• **What to work on**
Would you print the whole listing again, exactly?

• **Material provided**

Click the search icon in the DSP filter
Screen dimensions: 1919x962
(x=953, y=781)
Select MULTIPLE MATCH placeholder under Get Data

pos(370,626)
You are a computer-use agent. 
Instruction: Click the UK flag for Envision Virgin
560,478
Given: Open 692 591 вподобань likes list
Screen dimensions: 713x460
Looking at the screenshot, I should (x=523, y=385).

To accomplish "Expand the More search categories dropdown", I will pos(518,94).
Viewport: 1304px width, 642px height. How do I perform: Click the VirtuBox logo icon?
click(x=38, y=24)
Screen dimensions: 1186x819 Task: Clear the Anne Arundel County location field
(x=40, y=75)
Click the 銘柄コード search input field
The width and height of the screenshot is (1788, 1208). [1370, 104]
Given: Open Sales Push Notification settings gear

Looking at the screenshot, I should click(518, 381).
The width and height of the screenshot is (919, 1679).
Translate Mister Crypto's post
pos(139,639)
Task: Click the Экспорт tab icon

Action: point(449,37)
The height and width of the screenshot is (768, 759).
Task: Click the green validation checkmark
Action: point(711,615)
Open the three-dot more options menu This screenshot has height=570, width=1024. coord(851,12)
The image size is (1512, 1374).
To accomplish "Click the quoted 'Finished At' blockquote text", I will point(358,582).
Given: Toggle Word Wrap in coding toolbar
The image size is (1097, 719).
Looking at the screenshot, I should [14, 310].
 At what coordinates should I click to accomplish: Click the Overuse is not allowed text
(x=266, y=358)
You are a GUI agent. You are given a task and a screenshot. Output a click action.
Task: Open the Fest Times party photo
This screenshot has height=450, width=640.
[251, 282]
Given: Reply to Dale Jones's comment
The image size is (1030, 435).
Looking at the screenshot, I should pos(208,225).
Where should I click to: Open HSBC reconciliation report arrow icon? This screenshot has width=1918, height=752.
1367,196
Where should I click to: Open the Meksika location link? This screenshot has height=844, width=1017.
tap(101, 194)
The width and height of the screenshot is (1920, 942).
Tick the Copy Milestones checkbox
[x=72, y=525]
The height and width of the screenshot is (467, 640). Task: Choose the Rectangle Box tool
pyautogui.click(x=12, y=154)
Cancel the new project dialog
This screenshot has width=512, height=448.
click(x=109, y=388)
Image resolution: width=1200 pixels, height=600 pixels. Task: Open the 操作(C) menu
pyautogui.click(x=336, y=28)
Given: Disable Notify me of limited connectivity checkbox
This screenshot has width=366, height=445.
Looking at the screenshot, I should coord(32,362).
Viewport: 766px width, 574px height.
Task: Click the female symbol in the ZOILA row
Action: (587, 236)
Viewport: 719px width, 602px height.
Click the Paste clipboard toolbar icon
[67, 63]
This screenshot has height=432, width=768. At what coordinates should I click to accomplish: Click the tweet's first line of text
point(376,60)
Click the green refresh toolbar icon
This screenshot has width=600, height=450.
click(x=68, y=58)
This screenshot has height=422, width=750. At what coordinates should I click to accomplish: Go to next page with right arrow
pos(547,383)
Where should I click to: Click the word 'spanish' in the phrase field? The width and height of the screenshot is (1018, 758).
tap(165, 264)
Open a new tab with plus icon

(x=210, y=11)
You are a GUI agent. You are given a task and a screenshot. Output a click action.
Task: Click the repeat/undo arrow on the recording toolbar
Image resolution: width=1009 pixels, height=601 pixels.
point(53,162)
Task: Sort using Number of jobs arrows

• **Exercise answer**
Click the search icon in the DSP filter
Screen dimensions: 1919x962
(x=953, y=781)
Select MULTIPLE MATCH placeholder under Get Data

pos(370,626)
You are a computer-use agent. 
Instruction: Click the UK flag for Envision Virgin
560,478
Given: Open 692 591 вподобань likes list
Screen dimensions: 713x460
Looking at the screenshot, I should (x=523, y=385).

To accomplish "Expand the More search categories dropdown", I will pos(518,94).
Viewport: 1304px width, 642px height. How do I perform: Click the VirtuBox logo icon?
click(x=38, y=24)
Screen dimensions: 1186x819 Task: Clear the Anne Arundel County location field
(x=40, y=75)
Click the 銘柄コード search input field
The width and height of the screenshot is (1788, 1208). [1370, 104]
Given: Open Sales Push Notification settings gear

Looking at the screenshot, I should click(518, 381).
The width and height of the screenshot is (919, 1679).
Translate Mister Crypto's post
pos(139,639)
Task: Click the Экспорт tab icon

Action: point(449,37)
The height and width of the screenshot is (768, 759).
Task: Click the green validation checkmark
Action: point(711,615)
Open the three-dot more options menu This screenshot has height=570, width=1024. coord(851,12)
The image size is (1512, 1374).
To accomplish "Click the quoted 'Finished At' blockquote text", I will point(358,582).
Given: Toggle Word Wrap in coding toolbar
The image size is (1097, 719).
Looking at the screenshot, I should [14, 310].
 At what coordinates should I click to accomplish: Click the Overuse is not allowed text
(x=266, y=358)
You are a GUI agent. You are given a task and a screenshot. Output a click action.
Task: Open the Fest Times party photo
This screenshot has height=450, width=640.
[251, 282]
Given: Reply to Dale Jones's comment
The image size is (1030, 435).
Looking at the screenshot, I should pos(208,225).
Where should I click to: Open HSBC reconciliation report arrow icon? This screenshot has width=1918, height=752.
1367,196
Where should I click to: Open the Meksika location link? This screenshot has height=844, width=1017.
tap(101, 194)
The width and height of the screenshot is (1920, 942).
Tick the Copy Milestones checkbox
[x=72, y=525]
The height and width of the screenshot is (467, 640). Task: Choose the Rectangle Box tool
pyautogui.click(x=12, y=154)
Cancel the new project dialog
This screenshot has width=512, height=448.
click(x=109, y=388)
Image resolution: width=1200 pixels, height=600 pixels. Task: Open the 操作(C) menu
pyautogui.click(x=336, y=28)
Given: Disable Notify me of limited connectivity checkbox
This screenshot has width=366, height=445.
Looking at the screenshot, I should coord(32,362).
Viewport: 766px width, 574px height.
Task: Click the female symbol in the ZOILA row
Action: (587, 236)
Viewport: 719px width, 602px height.
Click the Paste clipboard toolbar icon
[67, 63]
This screenshot has height=432, width=768. At what coordinates should I click to accomplish: Click the tweet's first line of text
point(376,60)
Click the green refresh toolbar icon
This screenshot has width=600, height=450.
click(x=68, y=58)
This screenshot has height=422, width=750. At what coordinates should I click to accomplish: Go to next page with right arrow
pos(547,383)
Where should I click to: Click the word 'spanish' in the phrase field? The width and height of the screenshot is (1018, 758).
tap(165, 264)
Open a new tab with plus icon

(x=210, y=11)
You are a GUI agent. You are given a task and a screenshot. Output a click action.
Task: Click the repeat/undo arrow on the recording toolbar
Image resolution: width=1009 pixels, height=601 pixels.
point(53,162)
Task: Sort using Number of jobs arrows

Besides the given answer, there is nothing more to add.